Ici, beaucoup d’agents et des producteurs voulaient me convaincre de venir travailler à Los Angeles : je leur ai répondu que je préférais largement écrire et travailler à Hollywood-sur-Meurthe ! J’ai des projets en tête, dont un avec Kristin encore. Nous avons envie de retravailler ensemble. Il me faut maintenant attendre une vie plus calme, dans quelques mois, une fois que j’en aurai fini avec la carrière internationale du film, pour me remettre sereinement au travail.

Dernière question : quel « support » que vous n’avez pas encore exploité, aimeriez-vous utiliser à l’avenir : écrire des chansons, des scénarios de bandes dessinées, essayer un autre mode d’expression… ?
Tout m’intéresse, mais il y a beaucoup de formes d’expression où je n’ai aucun talent.
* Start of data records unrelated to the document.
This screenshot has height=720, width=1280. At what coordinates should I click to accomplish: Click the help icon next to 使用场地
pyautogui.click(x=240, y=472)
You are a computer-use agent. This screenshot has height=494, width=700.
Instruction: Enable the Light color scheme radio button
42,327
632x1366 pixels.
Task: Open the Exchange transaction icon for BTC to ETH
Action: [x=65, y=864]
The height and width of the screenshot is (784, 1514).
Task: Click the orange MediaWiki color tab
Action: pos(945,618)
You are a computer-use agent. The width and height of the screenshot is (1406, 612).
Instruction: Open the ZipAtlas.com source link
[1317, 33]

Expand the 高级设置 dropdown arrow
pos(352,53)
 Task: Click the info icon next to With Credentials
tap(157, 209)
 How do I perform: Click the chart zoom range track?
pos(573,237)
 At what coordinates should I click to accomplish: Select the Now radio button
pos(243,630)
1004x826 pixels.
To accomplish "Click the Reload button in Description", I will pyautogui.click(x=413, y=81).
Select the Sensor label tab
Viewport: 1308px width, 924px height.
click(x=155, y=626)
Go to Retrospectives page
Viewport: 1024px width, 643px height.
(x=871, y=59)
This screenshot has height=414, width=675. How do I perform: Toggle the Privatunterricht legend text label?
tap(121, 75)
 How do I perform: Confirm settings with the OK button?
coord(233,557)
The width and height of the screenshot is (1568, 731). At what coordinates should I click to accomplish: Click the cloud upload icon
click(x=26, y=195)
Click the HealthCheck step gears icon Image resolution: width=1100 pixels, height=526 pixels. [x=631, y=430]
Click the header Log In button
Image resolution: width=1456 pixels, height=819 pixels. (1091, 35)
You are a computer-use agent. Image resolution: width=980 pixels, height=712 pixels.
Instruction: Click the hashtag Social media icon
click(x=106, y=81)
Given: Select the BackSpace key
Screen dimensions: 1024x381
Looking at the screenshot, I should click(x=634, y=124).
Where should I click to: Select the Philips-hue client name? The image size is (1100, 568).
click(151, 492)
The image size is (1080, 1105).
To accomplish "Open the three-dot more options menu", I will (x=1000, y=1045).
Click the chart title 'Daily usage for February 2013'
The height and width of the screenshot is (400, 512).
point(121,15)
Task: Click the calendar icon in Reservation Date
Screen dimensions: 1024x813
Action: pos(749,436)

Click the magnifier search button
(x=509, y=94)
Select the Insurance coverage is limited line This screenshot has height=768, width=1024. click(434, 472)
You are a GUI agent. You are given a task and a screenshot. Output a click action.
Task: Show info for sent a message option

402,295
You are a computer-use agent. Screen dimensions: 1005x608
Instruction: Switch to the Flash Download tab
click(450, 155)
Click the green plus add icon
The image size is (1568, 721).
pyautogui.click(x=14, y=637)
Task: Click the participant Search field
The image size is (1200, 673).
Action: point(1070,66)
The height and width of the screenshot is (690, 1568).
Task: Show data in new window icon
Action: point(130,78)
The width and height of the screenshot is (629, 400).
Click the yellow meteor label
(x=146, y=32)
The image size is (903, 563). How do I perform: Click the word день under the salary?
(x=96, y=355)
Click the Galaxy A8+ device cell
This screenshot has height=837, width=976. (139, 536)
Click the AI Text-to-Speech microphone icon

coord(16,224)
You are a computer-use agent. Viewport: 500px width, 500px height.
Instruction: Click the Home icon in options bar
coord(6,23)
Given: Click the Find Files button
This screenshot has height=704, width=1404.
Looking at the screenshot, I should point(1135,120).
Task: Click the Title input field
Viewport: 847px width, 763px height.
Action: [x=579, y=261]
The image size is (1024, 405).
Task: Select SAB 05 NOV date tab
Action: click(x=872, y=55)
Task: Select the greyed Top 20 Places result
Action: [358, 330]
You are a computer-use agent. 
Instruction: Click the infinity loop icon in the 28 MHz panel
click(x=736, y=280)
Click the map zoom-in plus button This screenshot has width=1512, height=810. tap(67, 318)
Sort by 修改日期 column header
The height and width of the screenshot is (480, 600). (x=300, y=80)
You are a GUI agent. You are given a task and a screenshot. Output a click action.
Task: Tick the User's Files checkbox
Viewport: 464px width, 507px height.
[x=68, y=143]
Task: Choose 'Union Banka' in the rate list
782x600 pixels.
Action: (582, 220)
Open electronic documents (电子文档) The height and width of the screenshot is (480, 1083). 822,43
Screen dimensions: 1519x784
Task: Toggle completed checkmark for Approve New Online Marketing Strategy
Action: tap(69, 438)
Cela ne m’empêche pas de les pratiquer, comme la guitare électrique, mais heureusement, je garde cela pour moi, car sinon le public n’aurait pas assez de tomates et d’œufs pourris pour saluer mes prestations
catastrophiques ! En fait, vous savez, mon désir le plus cher aujourd’hui, serait d’aller à la pêche avec ma fille, me promener en forêt avec ma femme, passer de longs mois à Dombasle, sans jamais prendre un avion ni un train !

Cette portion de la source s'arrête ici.